Cilento is the sub-region to the south of Campania, in the province of Salerno, a natural reserve declared World Heritage by UNESCO for the protection of biodiversity.
An ancient land, the Cilento is an authentic treasure chest … mountains, fine sandy beaches, cliffs, headlands, natural caves carved into the limestone, ancient villages and rolling hills covered with vineyards and olive trees that are reflected in the blue of the Mar Tirreno.
And it is here in the Cilento, a crossroads of peoples and traditions, that the American Ancel Keys, a medical epidemiologist and physiologist, discovered that his populations were among the most long-lived and least exposed to diseases, attributing the cause to their diet which he defined Mediterranean diet (today UNESCO Intangible Cultural Heritage).
A healthy and balanced nutrition from the nutritional point of view, consisting mainly of seasonal fruits and vegetables, whole grains, wine, bluefish and of the extra virgin olive oil, the main food of the Mediterranean Diet, identified with a real lifestyle that includes social, traditional and agricultural practices.
Sant’Angelo
a Fasanella
Sant’Angelo a Fasanella, a small medieval village situated at 520 mt. on the sea, it is placed partly on the piedmont strip and partly rests directly on a limestone strip of the Alburni Mountains massif. The village, now the residence of a few souls mainly devoted to agriculture and rural tourism, is rich in history and works of art and boasts two sites protected by UNESCO: the Cave of San Michele Arcangelo and the Antece.
La Grotta – Sanctuary of San Michele Arcangelo develops into two large atriums with a natural dome. In the first is a square-based well decorated with small Neapolitan ceramic tiles from 1614 and the sign of the Caracciolo family who held the fief of Sant’Angelo a Fasanella in the 1500s. In the dynasty of the well-known family, famous abbots followed one after the other, placing the funerary monument of one of them, the abbot Gianfrancesco Caracciolo (1538), inside the cave.
A little further on, on the left there is a tunnel communicating with the external environments, the Campanile and the Abbey of the Benedictine monks.
On the opposite side of the tunnel there is an altar dedicated to the Immaculate Conception and a little further on, a plaster statue of the Virgin and Child (1300) and a frescoed aedicule, inside which there is another Madonna and child in stucco ( 1400).
In the other atrium, on the back wall, stands the rich marble altar with the statue of St. Michael the Archangel, also in marble, attributed to a sculptor particularly present in the Cilento area, Giacomo Colombo, a Venetian but from the Neapolitan school (1600).

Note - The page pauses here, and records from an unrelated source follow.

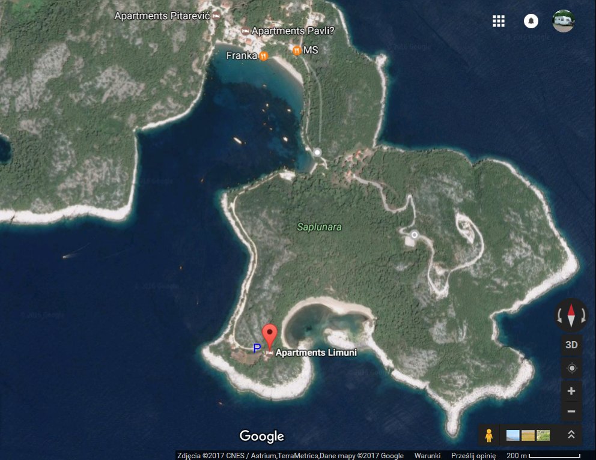The height and width of the screenshot is (460, 596).
Task: Rotate map using compass left arrow
Action: (x=559, y=316)
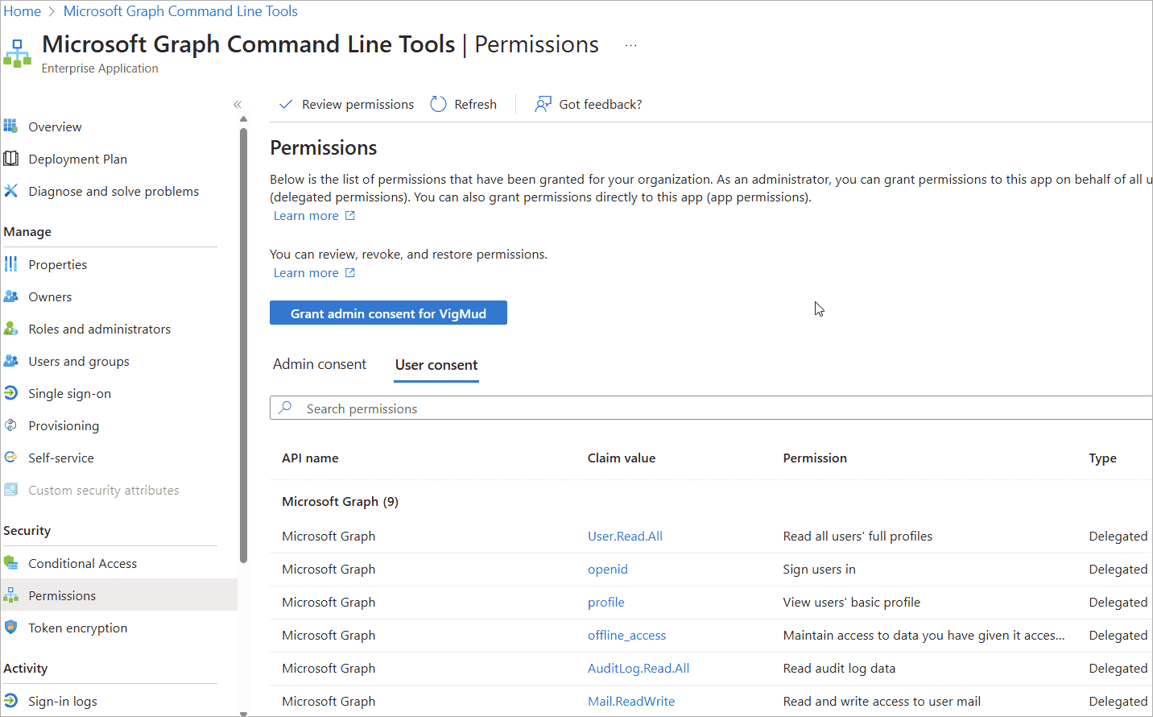The image size is (1153, 717).
Task: Click the Overview sidebar icon
Action: coord(10,126)
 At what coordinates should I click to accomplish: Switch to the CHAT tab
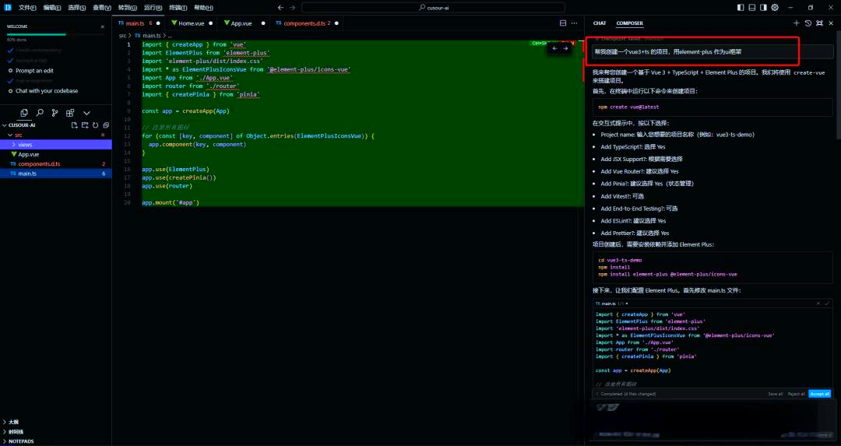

Behind the altar, on the natural rock, the two wings of the Archangel are painted and, to the left, there is a small cavity filled with water to which popular devotion attributes miraculous properties, the so-called Manna di San Michele.
Antece (IV-V Sec. a. C.)
The rock sculpture depicting a warrior or a deceased hero is 1125 meters high on the summit of Costa Palomba and is 4 km from the town. On a large limestone slab a personage about 140 cm tall is carved which makes a broad gesture with his arms: hold with his right hand raised up a spear at the base of which there is a round shield and with the left facing down an object that probably it is a short sword. The robe is tight at the waist with a belt from which a sheath hangs.
From the central Piazza Ortale winds a historical-cultural itinerary of considerable interest; among the alleys of the historic center, rich in portals and decorations of ancient art, the Church “Madre” of Santa Maria Maggiore (1500) and the Castle of the Federician era emerge. From the door to the south of the historic center, along the old “Pescatura” road, now a valid route for trekking and mountain biking, you reach the naturalistic area of the “Auso” springs which, after an underground path, come out giving rise to the waterfalls of river “Fasanella”.